もう随分前ですけど、「70年代ノート」という本を出したことがあるんですね。「毎日新聞」に連載されたもので、同じく毎日新聞出版から単行本になりました。そう、2011年だ。3月10日の発売予定だったんです。
何で思い出したかというと、震災のあった日、竹橋の毎日新聞のビルの中の喫茶店でその本のプロモーションの打ち合わせをしてたんですね。その最中に地震が来た。床に立っていられなくて、外に出て道路を挟んだ反対側の皇居の門の前に避難したんです。
そこで1時間くらい様子を見ていて埒が明かないんで、歩いて帰ったということがありました、というようなことを書こうとしていたんじゃなくて。そのためのあの本の宣伝とか諸々の企画が流れてしまって、思うようには売れなかったわけですが。
あの時から、この続編がやりたなあ、と思ってたわけです。「80年代ノート」。これが出来そうな気配になってきました。まだ言えませんけど。決まったらもちろん真っ先にお知らせします。
今、80年代が妙にブームになってますよね。筒美京平さんがなくなった、ということが火をつけてるんでしょうけど、言い換えれば「80年代歌謡曲リバイバル」みたいな感じですし。アイドル評論家のような人たちが引っ張りだこみたいです。
そこに水を差すわけじゃないですけど、それぞれが勝手に自分の好きな曲についてうんちくを傾けているだけじゃ見えてこないシーンや流れもあるわけで、それをちゃんと書きたいな、と思ったりしてます。
「70年代」ももちろん面白いんですが、どっか生々しい。音楽として面白がるだけじゃすまない社会的な出来事が絡んだり。自分の身の回りのことや仕事の面もまだ暗中模索の中で右往左往していた。思い出したくないことも関係したりする。
「80年代」はもっと客観的に面白がれた。気分が変わった。音楽の流れもそうでした。

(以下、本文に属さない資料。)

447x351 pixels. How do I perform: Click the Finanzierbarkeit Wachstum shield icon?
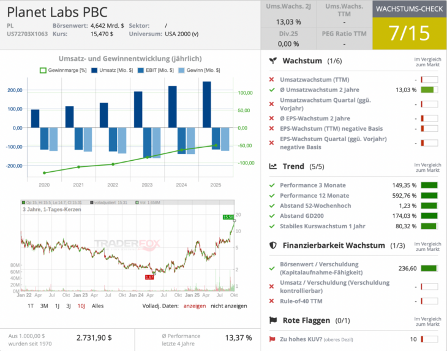[x=273, y=245]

新しい音楽が開花したり枝分かれしたり。仕事も音楽だけになっていったのが80年代の前半から。音楽が一番楽しいと思えるようになったのがその頃でした。
そんなことが書けたらいいな、と思ってるわけですが。可能性はありそうです、とか書いちゃって、実現しなかったらどうするのかな(笑)。おっちょこちょいですからね。思ったことはつい書いてしまう。なかったら笑ってください。
松本隆さんの連載が終わって、ひと段落で、もし「80年代ノート」がちゃんと書けたら、もう思い残すことはなくなりそうですね。90年代はシーンが巨大化して手に負えない感じもしますし。そこは氷室さんの本で完結という感じがしてます。
出来るうちにやっておく。ほんとにそういう時期に来ました。変異株に気をつけながらぼちぼちと。というわけで、80年代の始まりの曲。80年1月1日発売、沢田研二さん「TOKIO」。プロデユーサーの木崎賢治さんの本「プロデユースの基本」は面白かったです。じゃ、おやすみなさい。